Stevenson also contains a confusing ruling about advertising. The complaint quoted a statement on Allstate’s website, which begins, “The quote you receive is impacted by the following factors,” and which goes on to list eight different variables—none of which is “elasticity of demand.” The court found that this statement could be “false and misleading” under California’s Unfair Competition Law, because Allstate “does not inform customers it uses [elasticity of demand] as a rating factor”—that is, that it “accounts for [elasticity of demand]” when it assigns values to the rating variables that are named in the advertisement.
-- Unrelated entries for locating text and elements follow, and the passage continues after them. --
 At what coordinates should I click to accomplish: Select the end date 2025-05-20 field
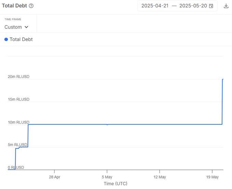point(193,6)
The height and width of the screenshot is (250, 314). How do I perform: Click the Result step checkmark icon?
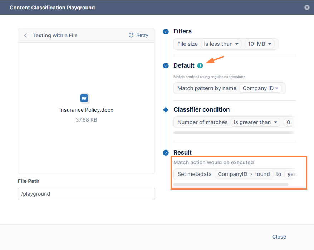[166, 153]
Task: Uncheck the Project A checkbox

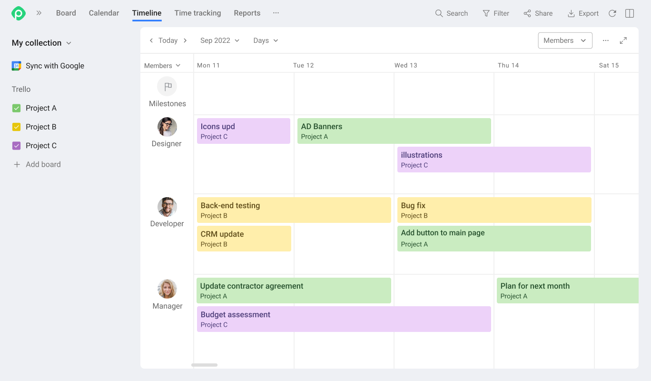Action: (x=16, y=108)
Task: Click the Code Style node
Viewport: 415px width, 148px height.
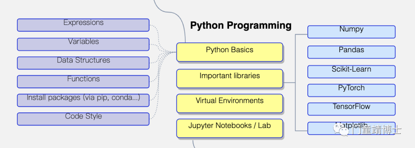Action: pyautogui.click(x=83, y=119)
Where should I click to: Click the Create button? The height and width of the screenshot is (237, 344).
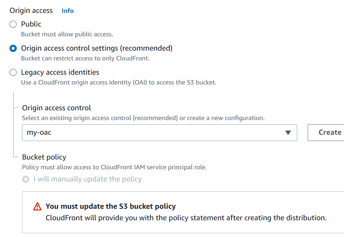click(328, 133)
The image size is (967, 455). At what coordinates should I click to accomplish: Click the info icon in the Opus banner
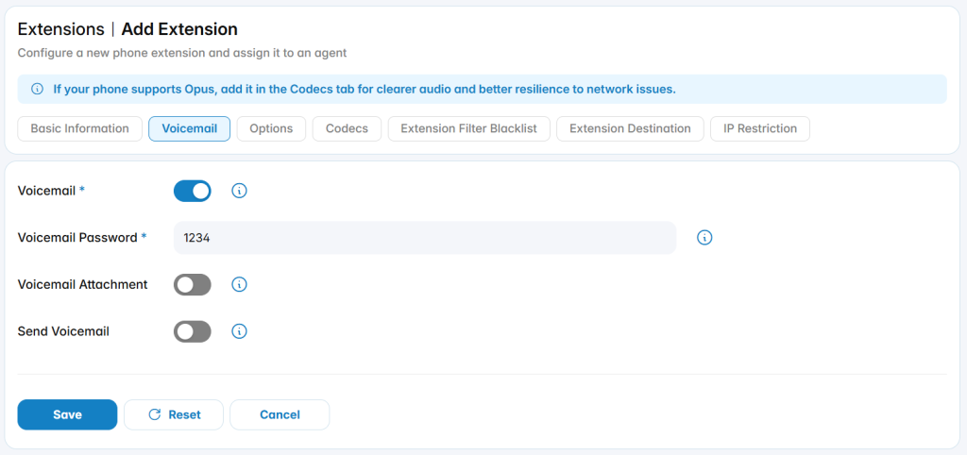pos(37,90)
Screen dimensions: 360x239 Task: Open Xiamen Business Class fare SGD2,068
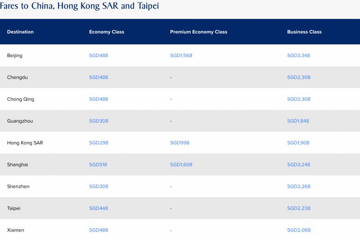point(298,230)
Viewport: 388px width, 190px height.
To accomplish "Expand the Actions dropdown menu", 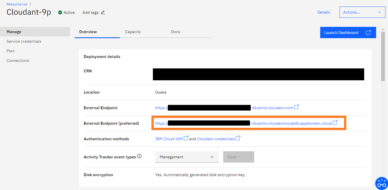I will [x=362, y=12].
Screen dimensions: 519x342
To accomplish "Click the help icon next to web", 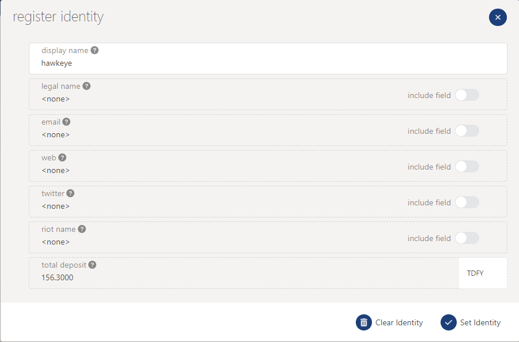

As discussed above, however, regulators have historically permitted insurers to modify those values for business reasons—such as a desire to limit sudden, large price increases that might cause large numbers of customers not to renew. Thus, the statement cited in Stevenson might have been challenged as “misleading,” even if Allstate did not engage in the conduct alleged in the complaint. But failure to disclose these traditional modifications have not previously given rise to false advertising claims. The ruling in Stevenson means the court thinks some modifications to rating factors are more consequential than others, but, again, it gives little or no basis for identifying the ones that might now be “material.”


The early denunciations of price optimization for personal lines insurance have generally given way to more nuanced and tolerant analyses. The opinions in Stevenson and Harris share characteristics with the earlier discussions, in which details were scarce, and every form of the practice was assumed to be a disreputable and illegitimate departure from traditional practices. The results are unfavorable for insurers, but it is difficult to predict how, if at all, they will affect future litigation.

The good news is that both cases recognize that price optimization raises complex issues which regulators must resolve.